“Ten, ten the spoons weighed” (Numbers 7:86)—the Ten Sayings by which the world was made correspond to the Ten Commandments by which the Torah was given.

Zohar

Infinite Light is masquerading as a finite world.

There are two pieces of evidence. First of all, there’s a world appearing out of nothing. Something out of nothing is entirely beyond our conception, but we can know one thing: something finite can’t generate a world out of the absolute void. Creativity has its limit—there’s got to be something there to start with. Unless you’re infinite. Then creativity is unlimited as well.

It turns out that the light that projects the cosmos into existence at each moment is infinite. If the cosmos it projects appears finite, it must be a disguise.

There’s more evidence, something nobody seems willing to take into account. Perhaps it’s one of those forbidden questions. Perhaps it just breaks too many assumptions. But we’ll ask it anyway: Have the properties of light changed over the centuries? Has the power of gravity weakened with time? Has matter become less material? Everything else decays and passes over time, but the basic forces of nature stand constant and unchanging. If their source was finite, shouldn’t they slowly wear down?

Evidence that they are no more than finite iterations of an infinite force. The force of the One Creator who is beyond time and change. So far beyond, that He can do that as well—He can dwell within time and change, and remain immutable.

Every piece of His world contains another form of infinitude.

The very design of the world incorporates infinity. In each and every thing you can examine in this world, you will find infinite wisdom. You will never exhaust the depth, the beauty, the intricacy, the mystery of any aspect of it—whether a blade of grass or a molecular structure or an atom.

From every event, there is no end to possible outcomes. The complexity of the microcosmos and the macrocosmos is such that infinite possibilities extend from every point in time. There is infinity in every step, in every second, as there is in every inch. The appearance of simplicity, of neatness that we can measure and record confidently in a book, is a facade. It is Infinity in disguise.

He could have made a world neat and tidy and immaculately measurable. Yes, He is infinite—but that also makes Him omnipotent. If He wanted, He could have made a finite world that had nothing to do with Him—no trace of the infinite anywhere.

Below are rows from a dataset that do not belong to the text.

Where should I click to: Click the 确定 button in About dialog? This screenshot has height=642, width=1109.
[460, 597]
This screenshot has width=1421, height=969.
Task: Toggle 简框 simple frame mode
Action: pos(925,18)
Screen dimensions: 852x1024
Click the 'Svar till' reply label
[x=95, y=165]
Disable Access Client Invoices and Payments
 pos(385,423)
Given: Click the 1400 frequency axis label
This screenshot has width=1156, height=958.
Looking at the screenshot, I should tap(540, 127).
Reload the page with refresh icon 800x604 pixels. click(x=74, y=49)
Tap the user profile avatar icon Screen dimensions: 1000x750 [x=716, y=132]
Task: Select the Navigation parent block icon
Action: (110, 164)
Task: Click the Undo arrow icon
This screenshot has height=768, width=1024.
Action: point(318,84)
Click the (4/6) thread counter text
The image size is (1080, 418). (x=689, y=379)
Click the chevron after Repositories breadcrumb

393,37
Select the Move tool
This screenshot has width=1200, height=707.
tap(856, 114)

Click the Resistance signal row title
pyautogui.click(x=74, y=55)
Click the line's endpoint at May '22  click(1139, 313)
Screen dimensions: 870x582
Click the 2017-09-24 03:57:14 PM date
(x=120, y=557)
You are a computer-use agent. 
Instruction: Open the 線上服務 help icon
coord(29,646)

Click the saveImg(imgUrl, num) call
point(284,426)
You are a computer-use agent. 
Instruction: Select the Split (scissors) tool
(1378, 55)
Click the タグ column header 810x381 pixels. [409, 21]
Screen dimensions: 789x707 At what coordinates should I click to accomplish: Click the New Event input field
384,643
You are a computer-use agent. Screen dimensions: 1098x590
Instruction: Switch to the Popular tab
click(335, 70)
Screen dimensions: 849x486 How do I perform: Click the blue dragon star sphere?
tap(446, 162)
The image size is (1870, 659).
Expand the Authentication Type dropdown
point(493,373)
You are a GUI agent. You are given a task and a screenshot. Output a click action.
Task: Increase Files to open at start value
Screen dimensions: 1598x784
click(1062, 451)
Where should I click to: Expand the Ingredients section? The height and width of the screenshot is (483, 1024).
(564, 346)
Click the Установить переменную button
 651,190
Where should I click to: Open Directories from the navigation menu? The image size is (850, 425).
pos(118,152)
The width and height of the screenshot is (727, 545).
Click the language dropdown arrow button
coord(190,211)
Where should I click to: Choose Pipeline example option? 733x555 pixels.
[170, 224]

Apparently, that is not His scheme. As the Zohar comments on the words of the verse, “Ten, ten the spoons weighed”—“the Ten Sayings by which the world was made correspond to the Ten Commandments by which the Torah was given.”

Meaning that everything was made, the design of the cosmos was determined, with an ultimate goal in mind: That the divine should be able to make itself at home in our world.

That is why each article of our world, when you turn it over a few times and rub it between your fingers, turns out to be no more than a front for the infinite. Neat and measurable on the outside, unlimited capacity on the inside. In fact, you could call it “functional design”: finitude, designed to be a home for the Infinite.